━━━ ТЕКСТ СТРАНИЦЫ ━━━
Понимание бессмысленности установившегося в Управлении порядка демонстрирует Перец. Его образ может быть прочитан как архетипический для русской культуры образ юродивого правдоискателя. Фраза, которой Перец объясняет свое желание уехать из Управления («Никто не хочет уехать, а вы вот хотите <…> У меня всегда так, – сказал Перец. – Я всегда делаю наоборот» [Стругацкий А.Н., Стругацкий Б.Н. 1990, 15]), прямо указывает на то, что Б.А. Успенский выделяет в качестве определяющей черты юродивого, а именно на перевернутое «анти-поведение», выполняющее обличающую функцию: «поведение юродивого насквозь проникнуто дидактическим содержанием и связано прежде всего с отрицанием грешного мира – мира, где нарушен порядок» [Успенский 1996, 469]. Юродивый, как приобщенный к потустороннему миру, вынужден «вести себя “перевернутым” образом» [Успенский 1996, 470], что легитимирует его отличающееся от норм «порченого мира» поведение. Поэтому Перец, в отличие от остальных, хочет уехать из Управления, и поэтому он единственный, кто, сидя на обрыве, созерцает Лес, в отличие от всех прочих, кто «ходят разве для того, чтобы справить нужду» [Стругацкий А.Н., Стругацкий Б.Н. 1990, 7].
━━━ ИСХОДНЫЕ ДАННЫЕ ━━━
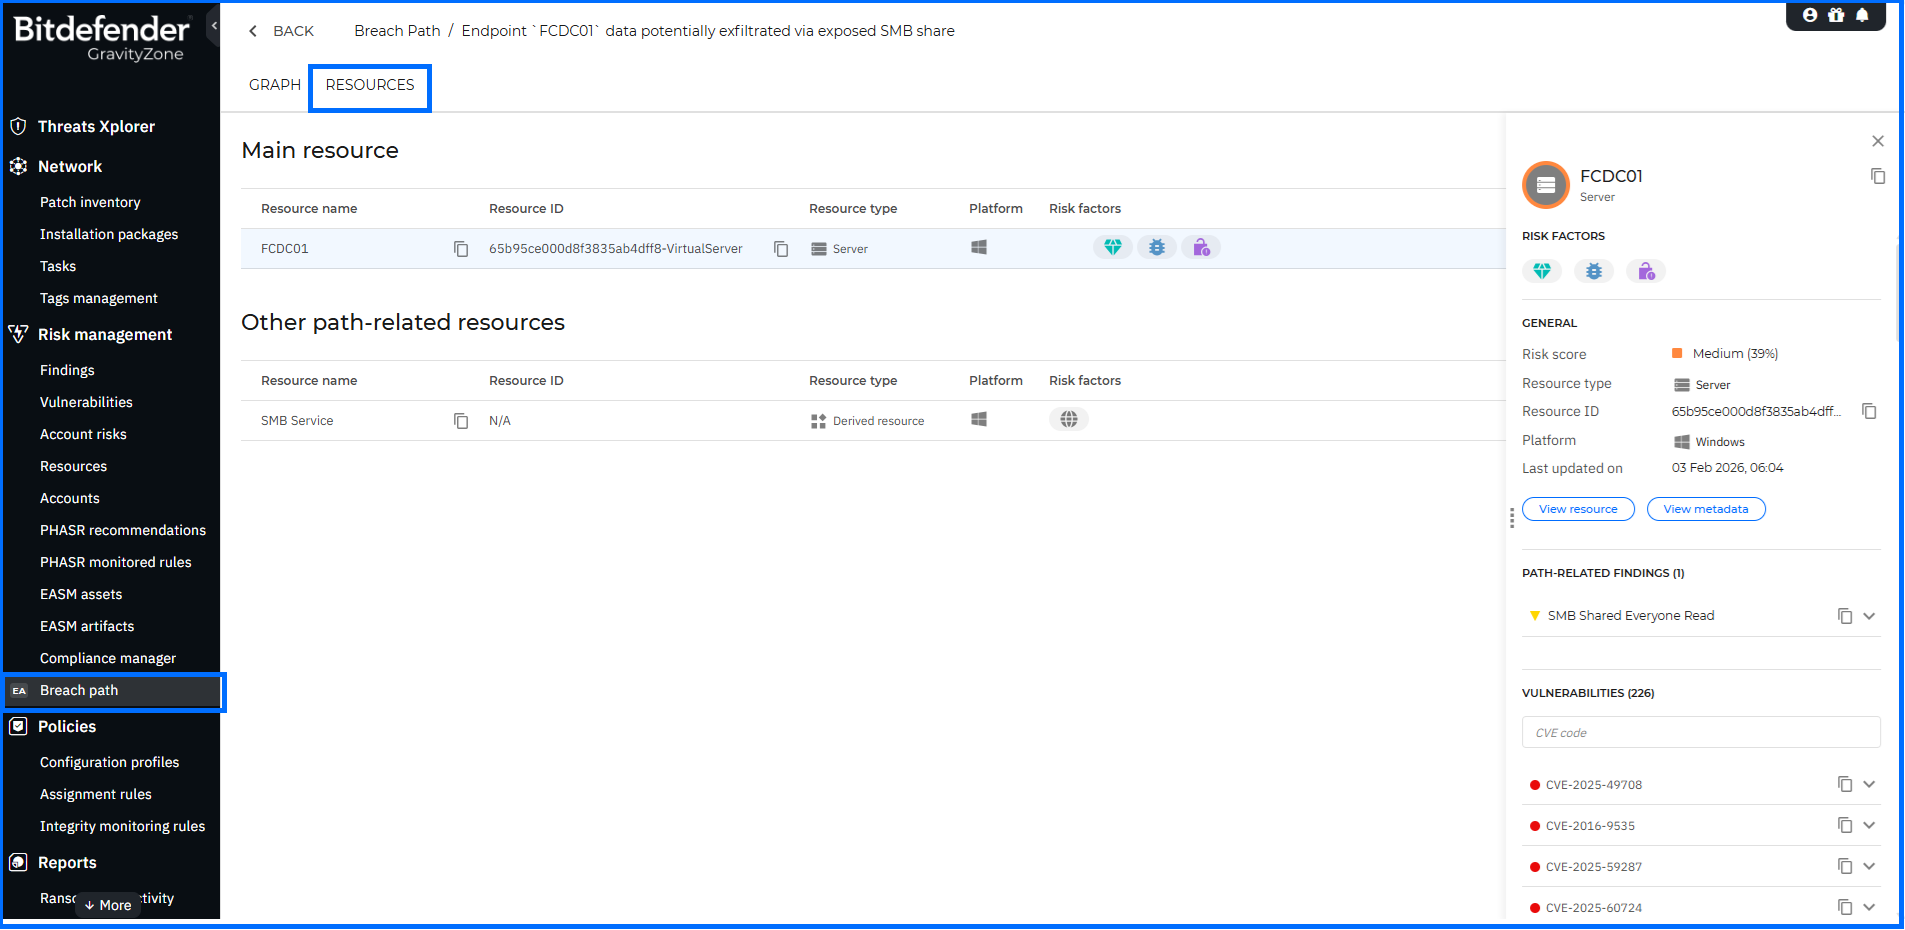Open the notifications bell icon
The image size is (1905, 930).
[x=1862, y=15]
━━━
### ЗАДАНИЯ
(a) Какую черту, согласно тексту о Переце, Б.А. Успенский считает определяющей для юродивого?
(b) Напишите продолжение рассуждения о Переце как юродивом правдоискателе, начиная сразу после последнего предложения текста.

### ОТВЕТЫ
(a) Перевернутое «анти-поведение», выполняющее обличающую функцию.

(b)
Перец как юродивый правдоискатель в псевдо-«космическом» пространстве Управления в своей исповеди Лесу обвиняет Управление в том, что «мы только строим памятники», а подлинное понимание вещей подменяется «какими-нибудь суррогатами» [Стругацкий А.Н., Стругацкий Б.Н. 1990, 45]. Алкание Перецем прогресса, который будет нацелен прежде всего на изменение человеческой сути («А можно понимать прогресс как превращение всех людей в добрых и честных. И тогда мы доживем когда-нибудь до того времени, когда будут говорить “специалист он, конечно, знающий, но грязный тип, гнать его надо”…» [Стругацкий А.Н., Стругацкий Б.Н. 1990, 47]), повторяет мысль, подрывающую утопическую логику в «Любимове»: лишь совершенствование человека может быть подлинной целью прогресса, покуда иллюзорные внешние перемены, памятники, переименование болот, вкус водки у харьковской воды и прочие «суррогаты» приводят к неизбежному вырождению и краху.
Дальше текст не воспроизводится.